Another thing that I would highlight is that to ensure that we're not -- the MDSC high cohort is not competing with the enrollment for other disease-specific patients who qualify for the 6 disease-specific cohorts will not be eligible for the MDSC cohort, but we will go back and do a retrospective analysis on the MDSC levels of the patients in those 6 disease-specific cohorts. So we'll have both the retrospective on all of the patients in the combination expansion but the prescreening in the MDSC targeted cohort.

Got it. That's very helpful. And also, could you talk about if there is any correlation between MDSC and tumor-associated macrophages? And also perhaps what effect does 549 have specifically on MDSC cells?

Yes. So the tumor-associated macrophages, the M2 immune suppressive macrophages are highly related, functionally, to the circulating myeloid-derived suppressor cell. They have a very similar ability to inhibit T cell activation and proliferation. We've shown preclinically in our studies, published in Nature in 2016, that IPI-549 can overcome the suppressive effect of MDSCs that we generated in culture from human blood on the ability of T cells to proliferate. So 549 can overcome the suppressive effects of MDSCs in vitro. So we're optimistic that we'll see similar effects on MDSCs that we would on tumor-associated macrophages with IPI-549.
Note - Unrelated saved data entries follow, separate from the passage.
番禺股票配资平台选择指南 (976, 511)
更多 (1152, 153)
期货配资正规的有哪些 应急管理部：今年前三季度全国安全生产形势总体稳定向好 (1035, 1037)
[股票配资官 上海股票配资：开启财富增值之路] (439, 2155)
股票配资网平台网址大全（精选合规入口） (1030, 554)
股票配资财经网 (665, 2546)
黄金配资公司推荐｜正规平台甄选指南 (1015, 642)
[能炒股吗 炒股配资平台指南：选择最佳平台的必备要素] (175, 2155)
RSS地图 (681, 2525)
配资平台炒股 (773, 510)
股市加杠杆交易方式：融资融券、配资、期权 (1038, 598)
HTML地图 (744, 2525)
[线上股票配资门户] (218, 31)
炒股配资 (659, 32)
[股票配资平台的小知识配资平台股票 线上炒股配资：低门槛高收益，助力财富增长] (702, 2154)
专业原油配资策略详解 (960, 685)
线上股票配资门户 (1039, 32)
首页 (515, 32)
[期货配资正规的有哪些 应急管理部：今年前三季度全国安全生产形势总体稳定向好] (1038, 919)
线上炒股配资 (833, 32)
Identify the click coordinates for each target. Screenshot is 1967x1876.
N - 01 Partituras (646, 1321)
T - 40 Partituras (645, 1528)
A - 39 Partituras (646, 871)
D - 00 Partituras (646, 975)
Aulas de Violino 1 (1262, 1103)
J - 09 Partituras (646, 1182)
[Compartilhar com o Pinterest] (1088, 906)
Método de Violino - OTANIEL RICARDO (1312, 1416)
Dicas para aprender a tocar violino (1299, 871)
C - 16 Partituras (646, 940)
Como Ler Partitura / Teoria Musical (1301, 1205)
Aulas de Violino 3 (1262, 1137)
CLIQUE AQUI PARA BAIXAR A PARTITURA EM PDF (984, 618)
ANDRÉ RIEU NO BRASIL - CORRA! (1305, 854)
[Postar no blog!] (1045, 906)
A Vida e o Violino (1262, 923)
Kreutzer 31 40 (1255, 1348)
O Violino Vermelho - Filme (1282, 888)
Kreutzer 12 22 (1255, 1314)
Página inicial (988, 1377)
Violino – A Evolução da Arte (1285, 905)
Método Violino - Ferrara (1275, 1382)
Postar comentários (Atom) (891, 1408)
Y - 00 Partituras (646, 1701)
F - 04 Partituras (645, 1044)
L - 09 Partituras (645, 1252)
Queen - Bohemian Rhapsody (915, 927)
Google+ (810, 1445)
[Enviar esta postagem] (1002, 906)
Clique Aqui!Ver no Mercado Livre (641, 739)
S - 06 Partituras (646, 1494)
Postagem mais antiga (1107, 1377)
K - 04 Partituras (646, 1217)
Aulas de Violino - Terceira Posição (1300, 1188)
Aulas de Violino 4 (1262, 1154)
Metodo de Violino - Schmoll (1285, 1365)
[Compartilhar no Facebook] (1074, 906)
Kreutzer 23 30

We're also interested in this cohort because there's been published data that in patients with high levels of MDSCs, they don't respond as well to checkpoint inhibition, which makes sense given the immunosuppressive nature of those MDSCs. And so that's where we hope that we can reverse that trend by adding 549.

I see. And also in your translational work, that you have done for the dose-escalation arms as well as for the monotherapy dose-expansion arms, have you got a chance to look at MDSC levels and also the effect of 549 on those markers?

So what we've made public to date is that in some of our clinical responses in our Phase Ib trial, these patients have had a high baseline levels -- blood levels of MDSCs. And we're looking forward to providing a more complete picture on the MDSCs and associated other clinical and translational data in our upcoming presentation.

And the data that Jeff is referring to was included in our SITC presentation in November, where we showed -- Dr. Hong in his presentation showed that there was -- that patients who had responded had high MDSC levels.

(Operator Instructions) At this time I'm showing no further questions. So I would like to turn the call back to Adelene for closing remarks.

Thank you, very much, James. We're excited about the opportunity we have with IPI-549, and we look forward to updating you all throughout 2018. Have a good day, everyone, and thank you, for joining today's call.

Thank you. Ladies and gentlemen, that does conclude today's conference. Thank you, very much, for your participation. You may now disconnect. Have a wonderful day.